A = 7x/12 B = 5x/12.
After drawn 9 lit of mixer.
Mixer remain(x-9).

So the new ratio of A:B is;

A=7(x-9)/12 and B=5(x-9)/12.
Now drawn 9 lit filled with B,
So B now contain B=(5(x-9)/12)+9.
Now the new ratio of the mixer is A:B=7:9.
We know the new value of A and B ----> put that in this equation.

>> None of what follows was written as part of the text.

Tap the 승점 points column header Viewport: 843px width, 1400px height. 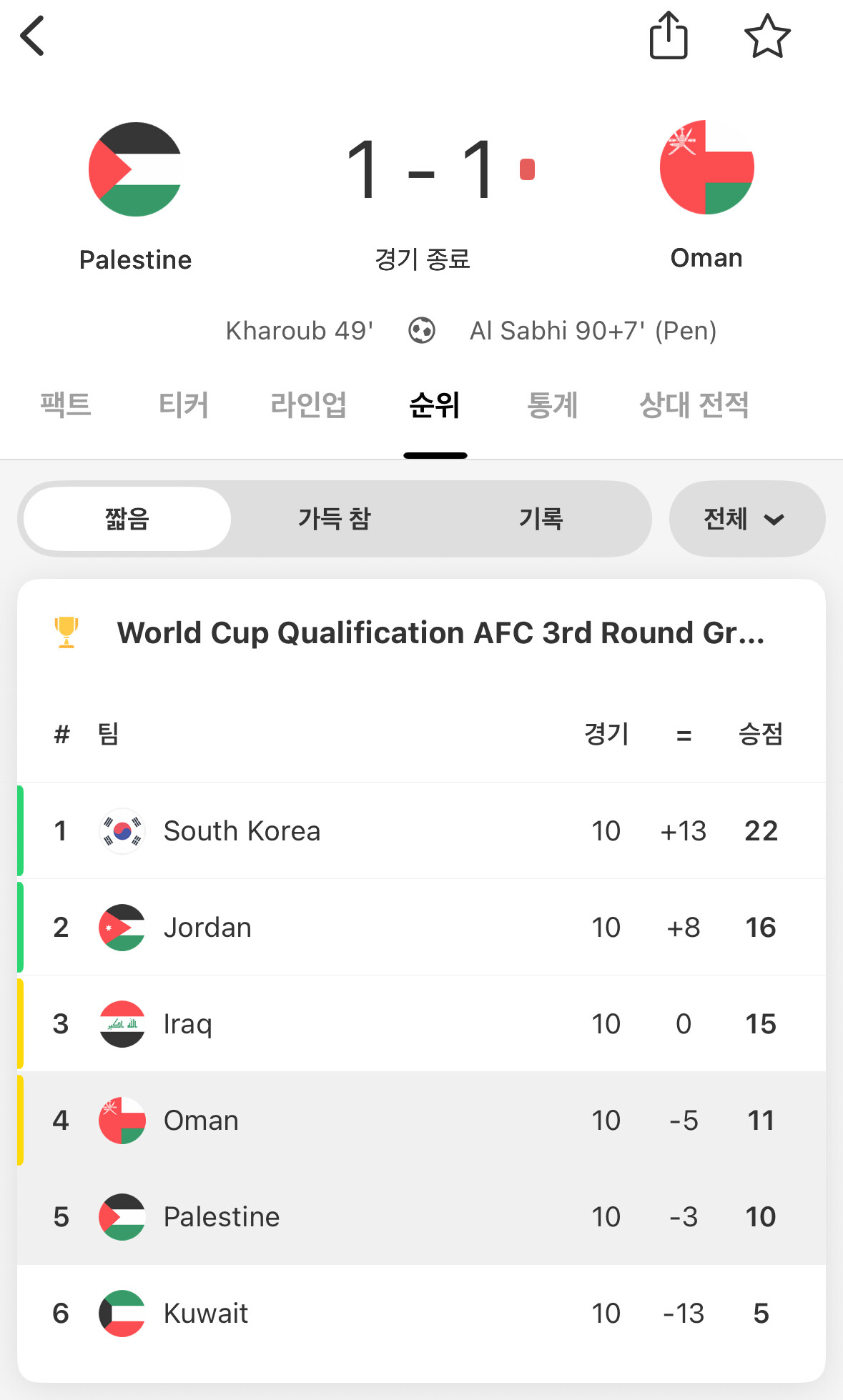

7(x-9)/12:(5((x-9)/12)+9)=7:9---> If you calculate it, you will get the X value as 36.

Put that x value in A=7x/12, so here you can get answer of A contain initially.
A = 21.

@All.

Let old ratio is 7:9.

And new ratio be 7:5.

Now according to question the quantity of A in mixture remains the same and displayed by ratio 7.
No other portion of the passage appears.